The City of Absurdity Papers & Essayes
The Detective in 'Twin Peaks'  by Andreas Blassmann

2. The Detective and the Supernatural

"Let's consider who it was that dreamed it all must
have been either me or the Red King. He was part of my
dream, of course but then I was part of his dream, too!"

Lewis Carroll, Through the Looking-Glass

Knox clearly states that "all supernatural or preternatural agencies are ruled out as a matter of course" and that "no accident must ever help the detective, nor must he ever have an unaccountable intuition that proves to be right" (Knox, 200-201). This doctrine has been well established in the history of the detective story and is also introduced in Poe's "The Murders in the Rue Morgue", when C. Auguste Dupin observes that "neither of us believe in prenatural events ... The doers of the deed were material, and escaped materially" (Poe, 78). Stories of 'ratiocination' henceforth rely mainly on the assumption that the fictional world in which the murder takes place can be neatly controlled and manipulated through the workings of the detective's mind.

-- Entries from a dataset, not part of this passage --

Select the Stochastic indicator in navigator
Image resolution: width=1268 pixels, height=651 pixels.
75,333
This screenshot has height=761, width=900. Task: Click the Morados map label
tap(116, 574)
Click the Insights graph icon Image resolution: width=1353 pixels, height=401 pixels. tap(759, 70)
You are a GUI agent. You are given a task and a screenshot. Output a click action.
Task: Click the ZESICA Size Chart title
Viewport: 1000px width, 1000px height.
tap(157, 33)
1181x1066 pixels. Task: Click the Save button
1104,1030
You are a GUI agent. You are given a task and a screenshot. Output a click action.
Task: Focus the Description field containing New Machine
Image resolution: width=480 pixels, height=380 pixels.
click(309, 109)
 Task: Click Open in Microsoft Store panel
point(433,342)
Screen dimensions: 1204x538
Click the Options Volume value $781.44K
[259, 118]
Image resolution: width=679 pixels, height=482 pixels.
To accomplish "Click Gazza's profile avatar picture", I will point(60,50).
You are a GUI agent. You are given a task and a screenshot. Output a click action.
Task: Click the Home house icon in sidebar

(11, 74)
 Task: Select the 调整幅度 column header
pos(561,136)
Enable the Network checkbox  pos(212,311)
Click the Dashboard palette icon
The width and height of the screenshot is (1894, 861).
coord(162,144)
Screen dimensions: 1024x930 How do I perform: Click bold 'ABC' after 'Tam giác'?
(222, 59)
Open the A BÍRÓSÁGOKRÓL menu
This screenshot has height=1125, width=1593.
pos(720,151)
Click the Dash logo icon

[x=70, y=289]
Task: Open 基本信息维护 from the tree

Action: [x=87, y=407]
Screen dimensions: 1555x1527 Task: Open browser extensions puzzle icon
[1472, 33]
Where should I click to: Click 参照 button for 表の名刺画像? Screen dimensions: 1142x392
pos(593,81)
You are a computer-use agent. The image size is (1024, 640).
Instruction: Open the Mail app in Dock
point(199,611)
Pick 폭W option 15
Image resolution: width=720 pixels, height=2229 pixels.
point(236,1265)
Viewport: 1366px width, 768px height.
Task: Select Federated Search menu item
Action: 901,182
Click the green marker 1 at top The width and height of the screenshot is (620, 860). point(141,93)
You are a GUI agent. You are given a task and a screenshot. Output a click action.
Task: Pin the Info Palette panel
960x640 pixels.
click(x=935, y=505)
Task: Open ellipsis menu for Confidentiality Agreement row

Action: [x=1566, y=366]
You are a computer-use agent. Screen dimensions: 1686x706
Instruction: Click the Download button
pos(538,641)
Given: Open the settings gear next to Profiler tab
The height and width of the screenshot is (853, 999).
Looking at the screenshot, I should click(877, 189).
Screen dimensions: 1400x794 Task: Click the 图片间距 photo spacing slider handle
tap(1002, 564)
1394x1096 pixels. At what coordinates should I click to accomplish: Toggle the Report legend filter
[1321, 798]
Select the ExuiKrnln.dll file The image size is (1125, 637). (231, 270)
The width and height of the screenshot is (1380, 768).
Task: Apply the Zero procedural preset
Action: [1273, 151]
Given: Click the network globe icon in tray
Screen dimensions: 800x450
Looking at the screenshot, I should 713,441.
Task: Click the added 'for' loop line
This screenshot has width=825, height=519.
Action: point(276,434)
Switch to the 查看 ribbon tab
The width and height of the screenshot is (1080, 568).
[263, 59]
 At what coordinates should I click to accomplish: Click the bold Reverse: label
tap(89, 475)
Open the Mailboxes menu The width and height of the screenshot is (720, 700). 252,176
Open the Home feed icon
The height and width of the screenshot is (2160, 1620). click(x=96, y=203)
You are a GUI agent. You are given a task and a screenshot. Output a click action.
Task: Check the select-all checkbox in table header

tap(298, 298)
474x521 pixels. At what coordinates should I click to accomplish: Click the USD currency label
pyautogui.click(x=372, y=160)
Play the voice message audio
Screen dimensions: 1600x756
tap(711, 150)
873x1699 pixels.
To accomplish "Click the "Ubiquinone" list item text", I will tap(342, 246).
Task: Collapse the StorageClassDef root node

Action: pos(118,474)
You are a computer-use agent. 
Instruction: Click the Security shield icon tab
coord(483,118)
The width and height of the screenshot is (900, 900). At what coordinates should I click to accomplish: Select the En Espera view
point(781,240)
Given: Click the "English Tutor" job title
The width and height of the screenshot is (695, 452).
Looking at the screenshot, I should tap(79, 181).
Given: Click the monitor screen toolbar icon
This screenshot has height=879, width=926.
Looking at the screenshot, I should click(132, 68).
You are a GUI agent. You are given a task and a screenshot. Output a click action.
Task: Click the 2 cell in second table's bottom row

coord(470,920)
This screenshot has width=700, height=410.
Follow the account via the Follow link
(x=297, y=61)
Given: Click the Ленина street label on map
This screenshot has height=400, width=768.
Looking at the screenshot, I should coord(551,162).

In TP dreams, visions and finally the liminal contact with supernatural forces will lead the detective to a successful solution of the murder case. With the introduction of Cooper's dream in episode three TP reverses all of the rules governing the formula of the classical detective story, but also the common behavioral patterns of the classical detective. From now on we are on a severely metaphysical plane. After methods inquiring chance and obliqueness we are introduced to a intuitive technique that relies exclusively on the subconscious. Hence, the detective becomes part of his own investigative world, i.e. Cooper participates in his own mind game. It is in his dream where Cooper starts to willingly lose rational control. It has been hinted at in Chapter one that Cooper is a specialist in crossing boundaries. We will see that this specialty does not merely refer to ordinary geographical borders, but also to the separation between the inner and the outer, time and space, the human and the non-human.

Cooper's contact with the 'other' in dreams and visions will be examined in this chapter. The dream scene not only violates the essential rule of avoiding supernatural forces, it also breaks the code of the classical detective story that the psyche and inside of the detective shall not be touched, an unwritten law that one already saw threatened in Cooper's oblique employment of intuition and emotion.

Psychoanalysis plays, of course, an important part in the process of decoding the dream. I will thus ponder the manifest and latent aspects of psychoanalysis, mainly under the perspective of the female vs. the male element. The classical detective regards the dead female as an object of his investigation. Agent Cooper seems to stick to this pattern initially. However, as we have seen in the formulaic and social analysis of TP in chapter one, the Cooper character tries to break out of given behavioral patterns and clichés. It is essential for Cooper's upcoming development (in the second season) to compare and contrast the classical and the postmodern detective's attitude towards the female element. I will briefly examine Cooper's initial role as a conventional murder case investigator in the tradition of the classical detective, using the example of C. Auguste Dupin in "The Murders in the Rue Morgue" as a comparison once more.